[Stored data entries]
*** Begin section ***
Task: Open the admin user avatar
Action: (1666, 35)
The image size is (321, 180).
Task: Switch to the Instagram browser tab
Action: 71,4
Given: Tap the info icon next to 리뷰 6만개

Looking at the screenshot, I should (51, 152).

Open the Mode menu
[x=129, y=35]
*** End section ***
*** Begin section ***
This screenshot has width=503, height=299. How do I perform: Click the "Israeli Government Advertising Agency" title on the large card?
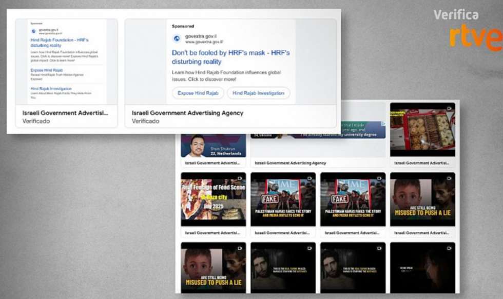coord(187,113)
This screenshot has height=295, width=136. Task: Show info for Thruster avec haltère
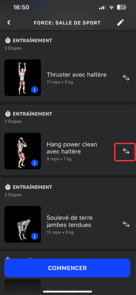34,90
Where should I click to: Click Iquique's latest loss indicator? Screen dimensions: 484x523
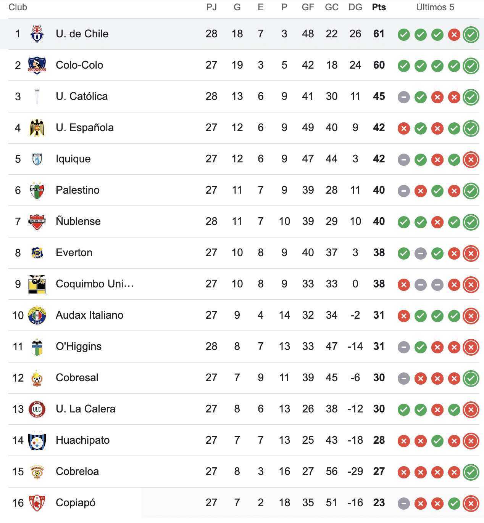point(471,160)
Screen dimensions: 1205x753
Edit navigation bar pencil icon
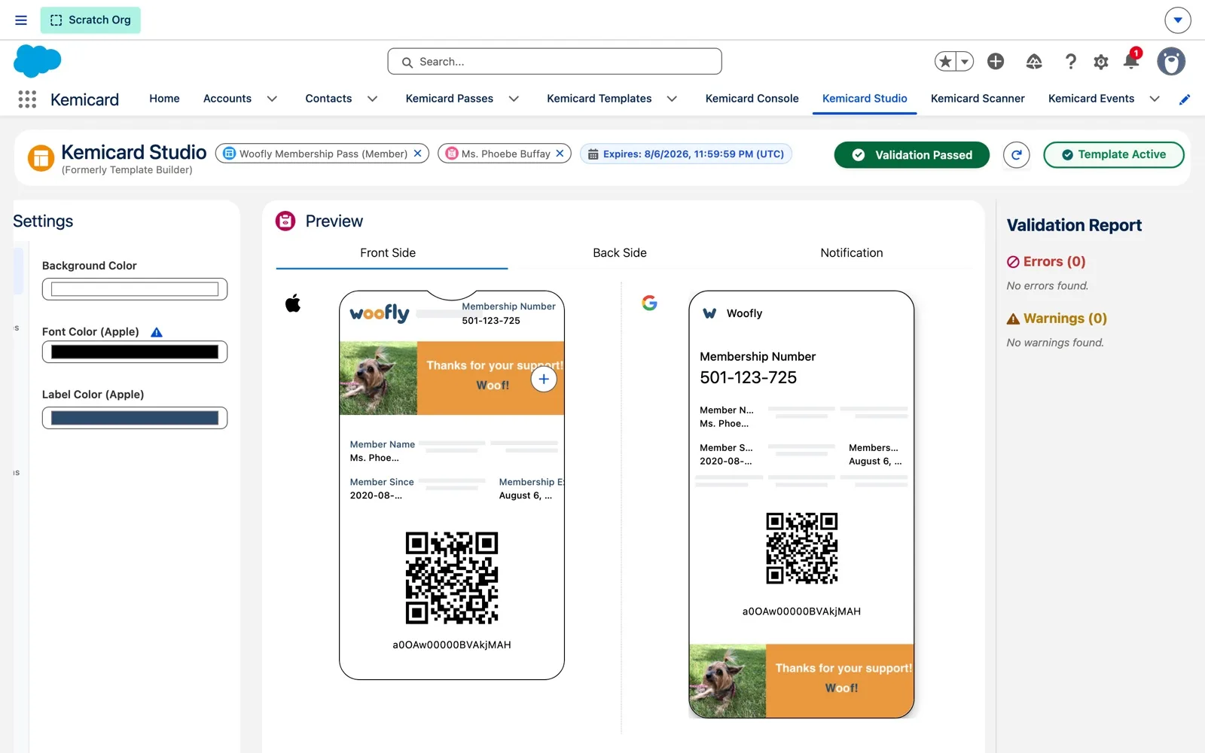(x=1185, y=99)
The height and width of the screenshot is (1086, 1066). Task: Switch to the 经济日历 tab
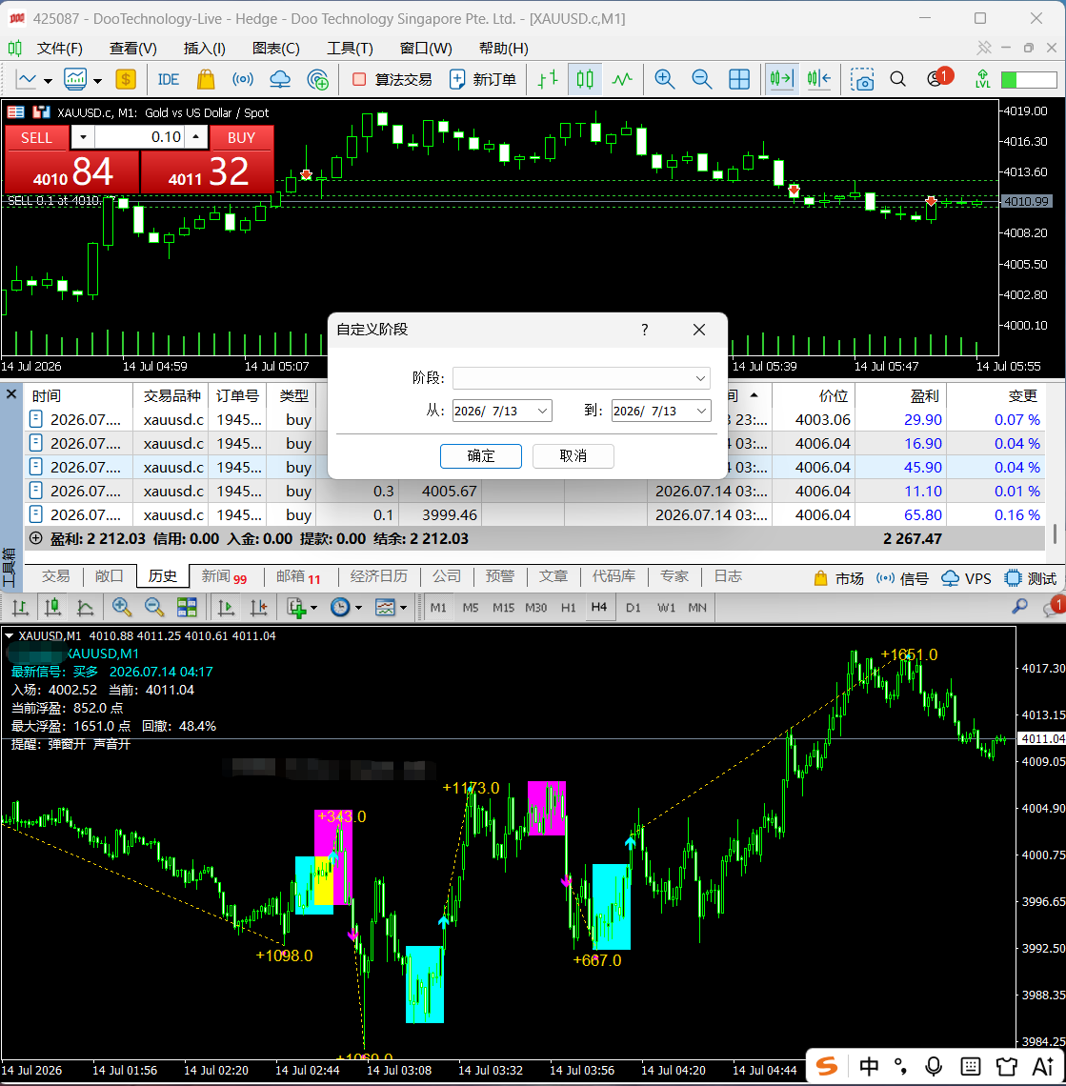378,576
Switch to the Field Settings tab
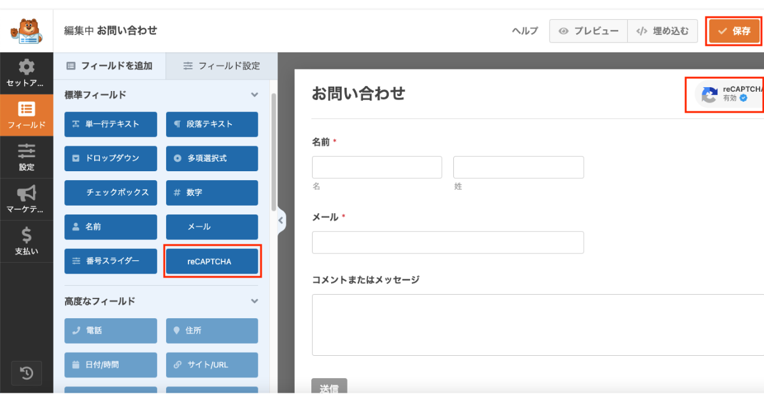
*** End section ***
*** Begin section ***
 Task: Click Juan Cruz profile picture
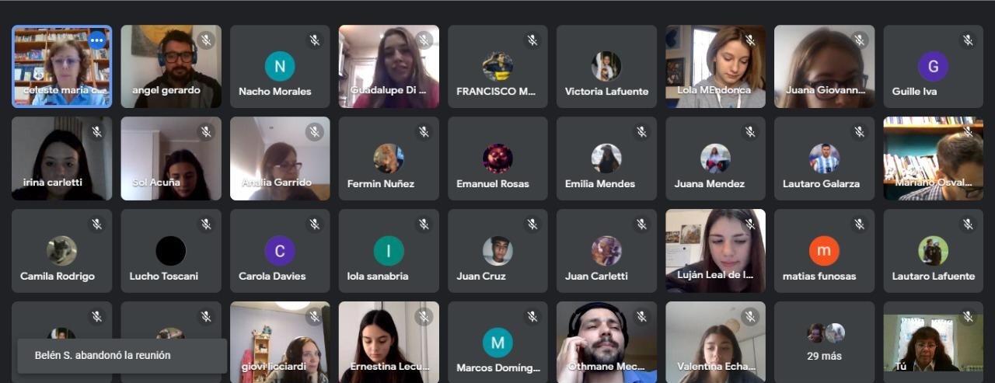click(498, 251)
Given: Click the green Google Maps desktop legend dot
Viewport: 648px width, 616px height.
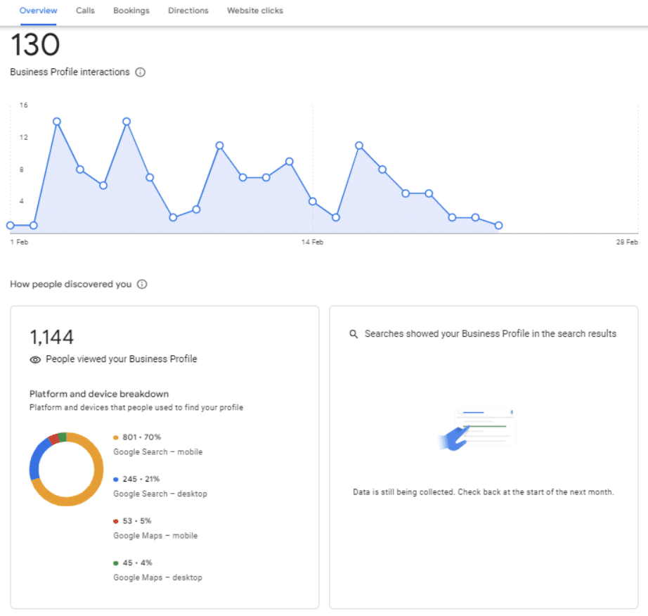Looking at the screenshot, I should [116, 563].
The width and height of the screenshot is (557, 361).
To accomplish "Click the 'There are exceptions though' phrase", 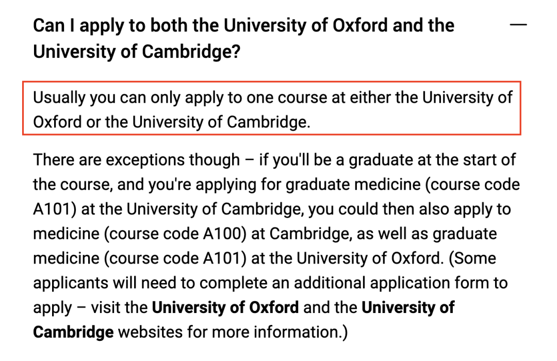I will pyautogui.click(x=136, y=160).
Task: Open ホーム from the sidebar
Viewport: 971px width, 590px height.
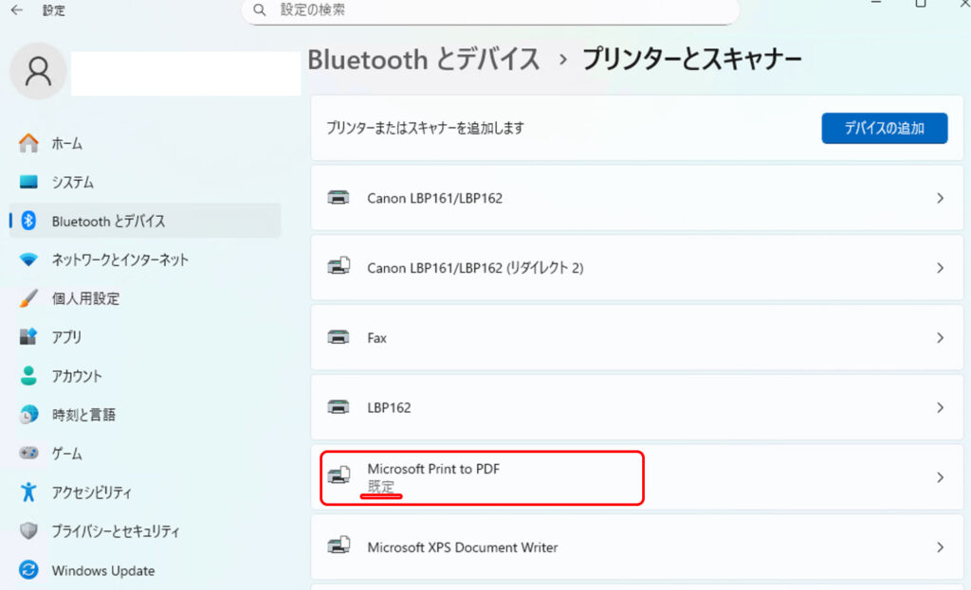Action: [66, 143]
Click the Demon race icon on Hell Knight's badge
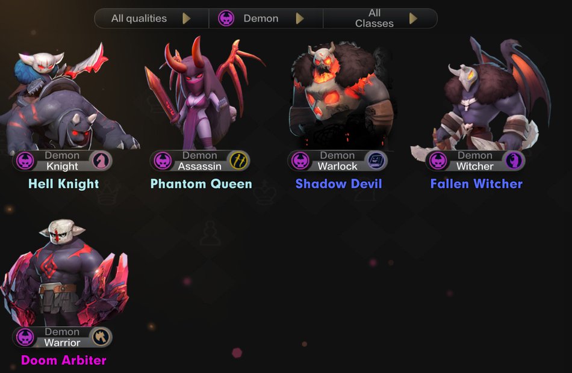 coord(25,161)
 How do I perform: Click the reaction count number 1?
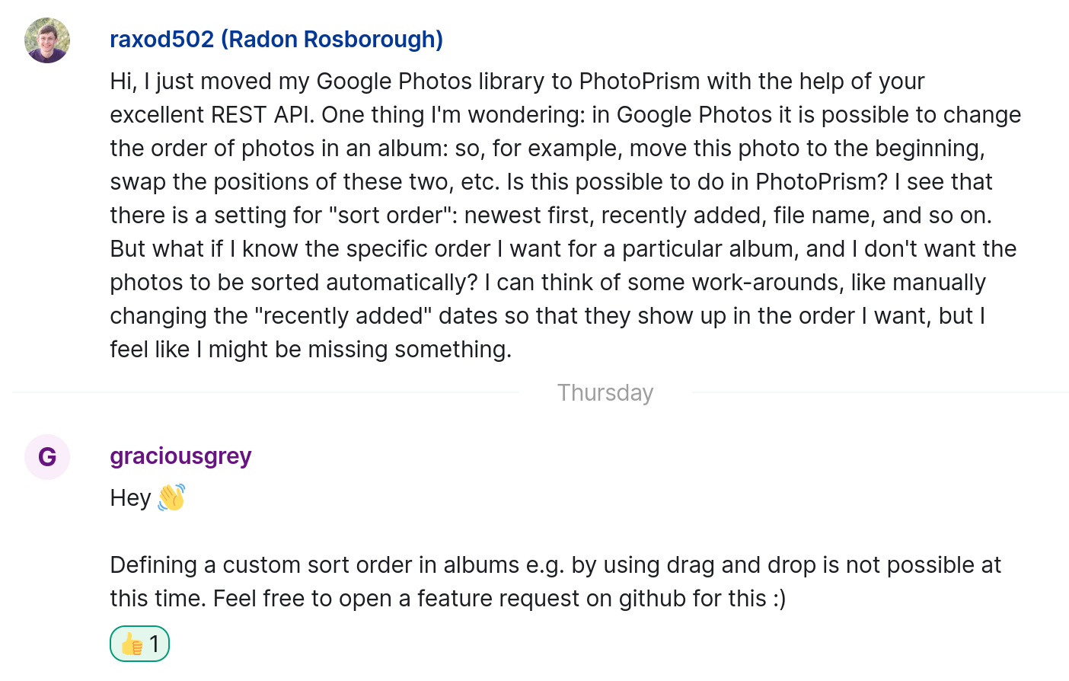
*** End section ***
» Exercise description:
What should come back is an exact copy of the lines above from the line with "Where should I" to the line with "Switch to the Field Settings tab", both included, minus the pictures.

» Response area:
Where should I click to: Click Iquique's latest loss indicator? Screen dimensions: 484x523
point(471,160)
Screen dimensions: 1205x753
Edit navigation bar pencil icon
(x=1185, y=99)
The height and width of the screenshot is (1086, 1066). Task: Switch to the 经济日历 tab
378,576
Switch to the Field Settings tab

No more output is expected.